What needs to be done. Give back exactly the lines from the one that includes "under the table" to the last line below, both included, and no further lines.

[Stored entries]
______________________________

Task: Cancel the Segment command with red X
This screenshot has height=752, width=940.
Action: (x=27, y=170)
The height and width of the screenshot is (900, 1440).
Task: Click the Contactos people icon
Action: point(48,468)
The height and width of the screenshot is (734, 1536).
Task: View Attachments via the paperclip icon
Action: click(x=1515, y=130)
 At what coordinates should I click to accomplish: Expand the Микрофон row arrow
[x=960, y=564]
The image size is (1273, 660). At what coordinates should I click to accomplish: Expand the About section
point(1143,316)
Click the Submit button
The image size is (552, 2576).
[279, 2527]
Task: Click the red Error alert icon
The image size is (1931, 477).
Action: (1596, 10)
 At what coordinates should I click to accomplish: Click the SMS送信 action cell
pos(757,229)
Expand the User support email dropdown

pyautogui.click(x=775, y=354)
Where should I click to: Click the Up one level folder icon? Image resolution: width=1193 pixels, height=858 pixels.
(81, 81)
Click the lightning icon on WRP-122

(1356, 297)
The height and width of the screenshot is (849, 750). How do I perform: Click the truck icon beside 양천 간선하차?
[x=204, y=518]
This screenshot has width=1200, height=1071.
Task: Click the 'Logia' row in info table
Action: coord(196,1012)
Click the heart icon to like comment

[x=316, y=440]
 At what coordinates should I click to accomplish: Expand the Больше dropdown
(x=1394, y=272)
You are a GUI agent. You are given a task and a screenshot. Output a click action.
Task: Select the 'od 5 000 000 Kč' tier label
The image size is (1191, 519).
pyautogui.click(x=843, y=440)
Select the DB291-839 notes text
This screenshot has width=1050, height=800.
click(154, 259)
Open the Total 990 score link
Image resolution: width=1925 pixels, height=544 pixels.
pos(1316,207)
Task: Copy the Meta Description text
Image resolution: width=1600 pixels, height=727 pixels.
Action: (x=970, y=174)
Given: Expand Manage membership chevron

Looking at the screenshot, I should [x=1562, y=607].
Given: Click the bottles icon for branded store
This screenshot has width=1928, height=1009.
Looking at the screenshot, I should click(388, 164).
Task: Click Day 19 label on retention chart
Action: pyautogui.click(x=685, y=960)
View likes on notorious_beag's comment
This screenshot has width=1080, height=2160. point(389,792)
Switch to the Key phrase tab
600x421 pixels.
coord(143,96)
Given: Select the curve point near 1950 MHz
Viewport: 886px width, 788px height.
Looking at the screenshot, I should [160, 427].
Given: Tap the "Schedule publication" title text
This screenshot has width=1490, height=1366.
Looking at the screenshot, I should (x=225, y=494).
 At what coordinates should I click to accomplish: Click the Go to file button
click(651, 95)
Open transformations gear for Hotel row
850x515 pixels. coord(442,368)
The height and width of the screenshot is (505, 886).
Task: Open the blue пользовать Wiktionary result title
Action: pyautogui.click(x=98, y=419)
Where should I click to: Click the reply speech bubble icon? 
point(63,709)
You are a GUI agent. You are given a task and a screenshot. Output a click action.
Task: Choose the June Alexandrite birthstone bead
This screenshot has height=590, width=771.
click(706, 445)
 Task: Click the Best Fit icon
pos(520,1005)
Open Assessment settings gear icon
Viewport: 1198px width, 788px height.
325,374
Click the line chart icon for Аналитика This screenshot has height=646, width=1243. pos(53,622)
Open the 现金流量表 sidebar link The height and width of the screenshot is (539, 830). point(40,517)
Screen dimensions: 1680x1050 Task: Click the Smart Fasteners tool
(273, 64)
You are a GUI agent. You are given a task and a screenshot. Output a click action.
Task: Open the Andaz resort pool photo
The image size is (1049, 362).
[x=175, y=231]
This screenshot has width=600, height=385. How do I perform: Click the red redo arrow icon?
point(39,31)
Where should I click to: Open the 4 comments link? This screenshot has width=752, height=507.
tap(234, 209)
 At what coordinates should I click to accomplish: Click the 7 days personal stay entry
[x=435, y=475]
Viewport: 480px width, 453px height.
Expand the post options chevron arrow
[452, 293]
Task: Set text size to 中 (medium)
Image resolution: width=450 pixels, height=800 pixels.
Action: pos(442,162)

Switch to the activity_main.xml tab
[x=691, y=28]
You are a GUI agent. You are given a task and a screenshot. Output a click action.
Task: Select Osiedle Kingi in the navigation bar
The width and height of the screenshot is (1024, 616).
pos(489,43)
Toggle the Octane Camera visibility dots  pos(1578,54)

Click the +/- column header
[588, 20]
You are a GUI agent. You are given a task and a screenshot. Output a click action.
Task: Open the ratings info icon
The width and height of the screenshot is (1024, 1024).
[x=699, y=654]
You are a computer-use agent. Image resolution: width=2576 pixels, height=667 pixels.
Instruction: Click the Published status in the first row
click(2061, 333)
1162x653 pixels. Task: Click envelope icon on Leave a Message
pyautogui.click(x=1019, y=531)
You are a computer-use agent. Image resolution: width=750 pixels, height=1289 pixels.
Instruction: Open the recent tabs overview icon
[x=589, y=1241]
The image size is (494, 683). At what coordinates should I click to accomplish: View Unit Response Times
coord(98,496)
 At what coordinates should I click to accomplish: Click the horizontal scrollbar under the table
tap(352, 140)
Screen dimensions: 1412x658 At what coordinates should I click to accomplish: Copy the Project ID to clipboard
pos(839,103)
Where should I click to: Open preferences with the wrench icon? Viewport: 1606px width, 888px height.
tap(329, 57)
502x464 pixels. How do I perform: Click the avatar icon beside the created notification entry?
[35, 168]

______________________________

Task result.
 At what coordinates should I click to accomplish: Click the horizontal scrollbar under the table
tap(352, 140)
Screen dimensions: 1412x658 At what coordinates should I click to accomplish: Copy the Project ID to clipboard
pos(839,103)
Where should I click to: Open preferences with the wrench icon? Viewport: 1606px width, 888px height.
tap(329, 57)
502x464 pixels. How do I perform: Click the avatar icon beside the created notification entry?
[35, 168]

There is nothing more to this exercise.